Within the entries below, count the lines that hold the string "computer" and give only that number.
━━━ GIVEN RECORDS ━━━
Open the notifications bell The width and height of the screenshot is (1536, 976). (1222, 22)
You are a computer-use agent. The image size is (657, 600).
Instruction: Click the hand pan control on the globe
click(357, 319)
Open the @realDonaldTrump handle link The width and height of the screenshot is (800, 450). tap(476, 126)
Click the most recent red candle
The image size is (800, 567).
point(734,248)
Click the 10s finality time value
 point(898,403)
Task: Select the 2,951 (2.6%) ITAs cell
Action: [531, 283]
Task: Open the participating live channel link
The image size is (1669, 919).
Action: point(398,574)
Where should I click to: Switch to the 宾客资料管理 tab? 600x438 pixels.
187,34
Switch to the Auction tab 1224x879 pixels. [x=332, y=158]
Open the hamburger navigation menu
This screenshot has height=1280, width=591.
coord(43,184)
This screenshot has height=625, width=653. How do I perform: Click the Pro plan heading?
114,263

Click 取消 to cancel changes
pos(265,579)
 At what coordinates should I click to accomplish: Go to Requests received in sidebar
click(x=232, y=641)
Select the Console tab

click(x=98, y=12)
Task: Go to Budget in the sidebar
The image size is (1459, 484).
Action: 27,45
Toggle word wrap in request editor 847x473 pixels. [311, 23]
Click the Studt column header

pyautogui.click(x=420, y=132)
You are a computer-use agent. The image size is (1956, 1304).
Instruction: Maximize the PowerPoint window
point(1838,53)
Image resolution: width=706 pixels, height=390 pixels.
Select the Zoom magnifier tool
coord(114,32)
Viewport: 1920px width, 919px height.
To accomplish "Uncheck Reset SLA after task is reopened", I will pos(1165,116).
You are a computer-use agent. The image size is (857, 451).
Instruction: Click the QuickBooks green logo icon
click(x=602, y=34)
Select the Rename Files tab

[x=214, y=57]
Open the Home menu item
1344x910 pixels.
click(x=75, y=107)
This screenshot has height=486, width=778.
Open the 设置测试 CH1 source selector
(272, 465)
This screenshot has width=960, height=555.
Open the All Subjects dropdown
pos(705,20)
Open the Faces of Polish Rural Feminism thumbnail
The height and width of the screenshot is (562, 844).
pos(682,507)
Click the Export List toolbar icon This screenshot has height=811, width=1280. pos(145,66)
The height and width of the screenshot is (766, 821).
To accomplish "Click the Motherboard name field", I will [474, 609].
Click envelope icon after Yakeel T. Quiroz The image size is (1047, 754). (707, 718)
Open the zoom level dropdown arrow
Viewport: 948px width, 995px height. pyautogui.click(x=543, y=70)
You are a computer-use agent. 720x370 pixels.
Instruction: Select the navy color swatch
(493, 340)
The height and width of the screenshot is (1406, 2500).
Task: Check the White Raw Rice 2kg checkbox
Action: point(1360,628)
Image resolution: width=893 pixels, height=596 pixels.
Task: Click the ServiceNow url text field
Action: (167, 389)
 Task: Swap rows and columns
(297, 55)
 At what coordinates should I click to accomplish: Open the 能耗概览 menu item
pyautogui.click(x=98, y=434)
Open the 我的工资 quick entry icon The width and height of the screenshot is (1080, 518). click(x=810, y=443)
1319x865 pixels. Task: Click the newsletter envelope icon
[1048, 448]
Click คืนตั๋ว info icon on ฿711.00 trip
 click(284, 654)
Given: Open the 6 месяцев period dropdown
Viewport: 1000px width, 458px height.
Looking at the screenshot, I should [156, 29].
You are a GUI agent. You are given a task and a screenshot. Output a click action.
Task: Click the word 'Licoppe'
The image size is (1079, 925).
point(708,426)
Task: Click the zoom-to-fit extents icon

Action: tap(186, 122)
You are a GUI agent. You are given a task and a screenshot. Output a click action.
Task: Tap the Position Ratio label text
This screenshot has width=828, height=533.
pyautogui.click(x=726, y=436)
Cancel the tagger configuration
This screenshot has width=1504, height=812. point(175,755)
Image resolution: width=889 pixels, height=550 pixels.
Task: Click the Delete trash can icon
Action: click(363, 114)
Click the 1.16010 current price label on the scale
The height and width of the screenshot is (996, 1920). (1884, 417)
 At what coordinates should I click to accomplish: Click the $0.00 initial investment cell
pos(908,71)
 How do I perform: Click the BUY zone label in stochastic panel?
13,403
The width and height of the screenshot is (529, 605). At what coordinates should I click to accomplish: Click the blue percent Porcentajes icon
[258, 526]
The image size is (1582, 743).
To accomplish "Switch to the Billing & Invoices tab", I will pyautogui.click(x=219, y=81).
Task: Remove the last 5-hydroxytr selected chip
━━━
=== EXPECTED ANSWER ===
4